Уязвимость обнаружена в криптографической подсистеме ядра — в механизме работы с AEAD-шифрованием через интерфейс AF_ALG (компонент algif_aead).
Уязвимость позволяет обычному пользователю изменить данные в оперативной памяти процесса, имеющего повышенные привилегии.
Технически это происходит так:
используется стандартный интерфейс AF_ALG (криптография через ядро)
задействуется системный вызов splice()
из-за ошибки обработки данных происходит запись за границы буфера
в результате можно изменить содержимое page cache (кэша файлов в памяти)

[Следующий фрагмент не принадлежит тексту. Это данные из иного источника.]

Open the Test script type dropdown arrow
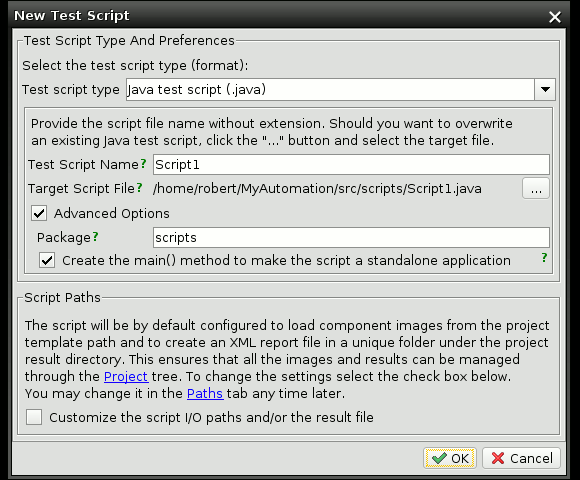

Что это значит для пользователей RISH?
Чтобы пофиксить в корне уязвимость нужно обновление ядра Linux. Для систем на основе RHEL (Alma Linux и другие) пока обновление ядра не выпущено.
Для эксплуатации уязвимости нужен доступ к серверу. Для пользователей RISH это значит, что если ваши сайты не взломаны – риск минимален. Чтобы эксплуатировать уязвимость – нужно получить доступ к серверу.
Проще говоря, это ситуация, когда злоумышленник через ошибку в сайте, CMS, плагине, форме загрузки файла или другом веб-приложении получает возможность выполнить код на сервере.
Рекомендуемое действие
grubby --update-kernel=ALL --args="initcall_blacklist=algif_aead_init"rebootПроверка
python3 -c 'import socket; s=socket.socket(38,5,0); s.bind(("aead","authencesn(hmac(sha256),cbc(aes))")); print("vulnerable"); s.close()' 2>/dev/null || echo "Not vulnerable / blocked"Ситуация требует внимания, но не повода для паники.
Если сервер используется только вами и настроен стандартно через RISH — риск минимальный.
Мы сообщим дополнительно, когда обновления с исправлением ядра станут доступны.